Trainable & non-trainable parameters in custom model


I want to create a custom model using Pytorch, where I need to multiply inputs with a matrix containing trainable and non-trainable parameters (I’m looking to implement a trainable Kalman-filter, with free and fixed parameters).
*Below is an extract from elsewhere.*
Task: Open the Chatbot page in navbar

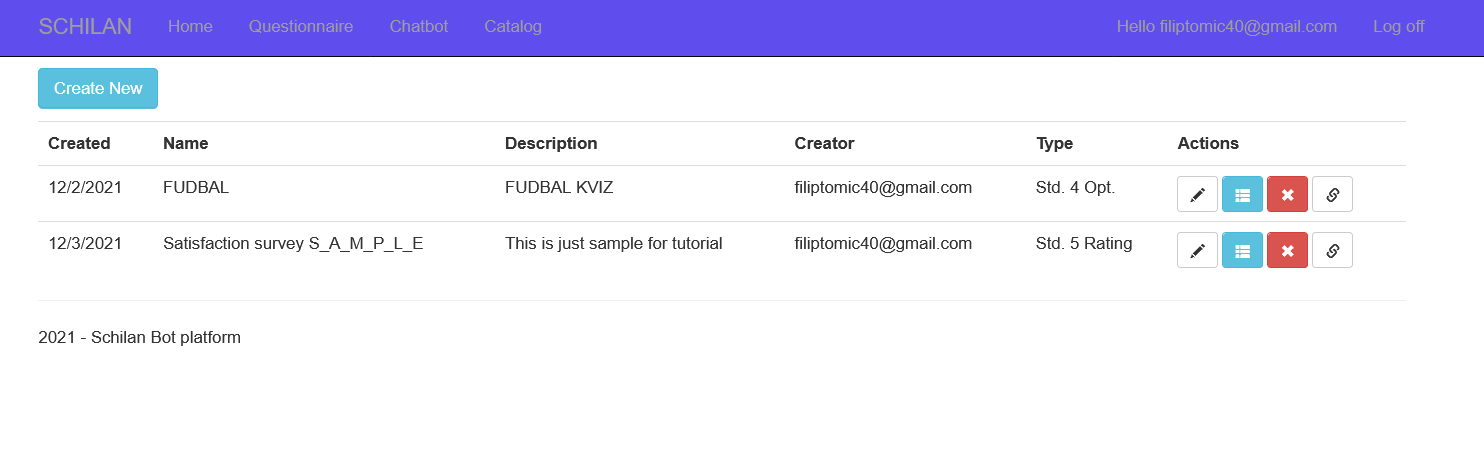Action: [419, 27]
Furthermore, such matrix has the same parameter in more than one entry.

However I am struggling, (maybe too much!) in training this… any workaround?

class CustomModel(torch.nn.Module):
    def __init__(self,w0):
        super(CustomModel, self).__init__()
        self.w = torch.nn.Parameter(data = torch.tensor([w0], dtype=torch.float32, requires_grad=True))
        #self.matrix = torch.tensor(data = [[self.w, -1.],[-self.w, -1.]], dtype=torch.float32, requires_grad=True    This computes \partial_matrix(COST) --> BAD

        self.matrix_trainable = self.w*torch.tensor(data=[[0,1],[-1,0]], dtype=torch.float32,requires_grad=False)
        self.matrix = self.matrix_trainable - torch.eye(2)
    def forward(self, x):
        return self.matrix.matmul(x)

def loss(pred,y):
    return torch.mean((pred- y)**2)

my_model = CustomModel(w0=0.01)
optimizer = torch.optim.Adam(lr=0.01, params=my_model.parameters())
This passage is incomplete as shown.